- _Given task_
Return every line of the material below unchanged, character for character.
....
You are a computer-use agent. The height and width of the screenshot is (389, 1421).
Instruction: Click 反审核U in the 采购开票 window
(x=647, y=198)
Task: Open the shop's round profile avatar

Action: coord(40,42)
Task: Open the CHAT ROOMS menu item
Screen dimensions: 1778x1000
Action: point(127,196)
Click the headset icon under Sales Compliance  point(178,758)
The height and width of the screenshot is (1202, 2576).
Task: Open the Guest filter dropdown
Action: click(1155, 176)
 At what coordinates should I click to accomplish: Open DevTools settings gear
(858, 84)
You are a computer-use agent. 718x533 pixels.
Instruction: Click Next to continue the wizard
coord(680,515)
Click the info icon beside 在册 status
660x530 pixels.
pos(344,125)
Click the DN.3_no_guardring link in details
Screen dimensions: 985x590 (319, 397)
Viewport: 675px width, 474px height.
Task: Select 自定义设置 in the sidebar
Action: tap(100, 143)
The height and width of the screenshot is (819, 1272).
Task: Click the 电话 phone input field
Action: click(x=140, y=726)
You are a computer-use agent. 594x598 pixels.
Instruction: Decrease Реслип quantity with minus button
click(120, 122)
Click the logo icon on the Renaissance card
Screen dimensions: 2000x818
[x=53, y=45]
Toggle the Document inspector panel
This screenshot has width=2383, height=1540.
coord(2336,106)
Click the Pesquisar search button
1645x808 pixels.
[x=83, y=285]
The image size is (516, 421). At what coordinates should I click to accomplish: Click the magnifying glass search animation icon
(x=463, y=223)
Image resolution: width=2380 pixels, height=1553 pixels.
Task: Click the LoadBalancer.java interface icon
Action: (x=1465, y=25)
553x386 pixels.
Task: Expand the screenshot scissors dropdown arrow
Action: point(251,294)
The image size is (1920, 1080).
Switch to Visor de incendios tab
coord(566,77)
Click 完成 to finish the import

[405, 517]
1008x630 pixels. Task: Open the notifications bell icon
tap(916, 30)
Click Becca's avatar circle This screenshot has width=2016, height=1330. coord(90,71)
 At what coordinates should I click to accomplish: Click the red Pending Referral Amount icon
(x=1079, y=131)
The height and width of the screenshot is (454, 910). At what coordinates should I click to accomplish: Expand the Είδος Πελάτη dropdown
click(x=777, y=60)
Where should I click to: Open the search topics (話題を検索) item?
....
- _Expected answer_
You are a computer-use agent. The height and width of the screenshot is (389, 1421).
Instruction: Click 反审核U in the 采购开票 window
(x=647, y=198)
Task: Open the shop's round profile avatar

Action: coord(40,42)
Task: Open the CHAT ROOMS menu item
Screen dimensions: 1778x1000
Action: point(127,196)
Click the headset icon under Sales Compliance  point(178,758)
The height and width of the screenshot is (1202, 2576).
Task: Open the Guest filter dropdown
Action: click(1155, 176)
 At what coordinates should I click to accomplish: Open DevTools settings gear
(858, 84)
You are a computer-use agent. 718x533 pixels.
Instruction: Click Next to continue the wizard
coord(680,515)
Click the info icon beside 在册 status
660x530 pixels.
pos(344,125)
Click the DN.3_no_guardring link in details
Screen dimensions: 985x590 (319, 397)
Viewport: 675px width, 474px height.
Task: Select 自定义设置 in the sidebar
Action: tap(100, 143)
The height and width of the screenshot is (819, 1272).
Task: Click the 电话 phone input field
Action: click(x=140, y=726)
You are a computer-use agent. 594x598 pixels.
Instruction: Decrease Реслип quantity with minus button
click(120, 122)
Click the logo icon on the Renaissance card
Screen dimensions: 2000x818
[x=53, y=45]
Toggle the Document inspector panel
This screenshot has width=2383, height=1540.
coord(2336,106)
Click the Pesquisar search button
1645x808 pixels.
[x=83, y=285]
The image size is (516, 421). At what coordinates should I click to accomplish: Click the magnifying glass search animation icon
(x=463, y=223)
Image resolution: width=2380 pixels, height=1553 pixels.
Task: Click the LoadBalancer.java interface icon
Action: (x=1465, y=25)
553x386 pixels.
Task: Expand the screenshot scissors dropdown arrow
Action: point(251,294)
The image size is (1920, 1080).
Switch to Visor de incendios tab
coord(566,77)
Click 完成 to finish the import

[405, 517]
1008x630 pixels. Task: Open the notifications bell icon
tap(916, 30)
Click Becca's avatar circle This screenshot has width=2016, height=1330. coord(90,71)
 At what coordinates should I click to accomplish: Click the red Pending Referral Amount icon
(x=1079, y=131)
The height and width of the screenshot is (454, 910). At what coordinates should I click to accomplish: Expand the Είδος Πελάτη dropdown
click(x=777, y=60)
Where should I click to: Open the search topics (話題を検索) item?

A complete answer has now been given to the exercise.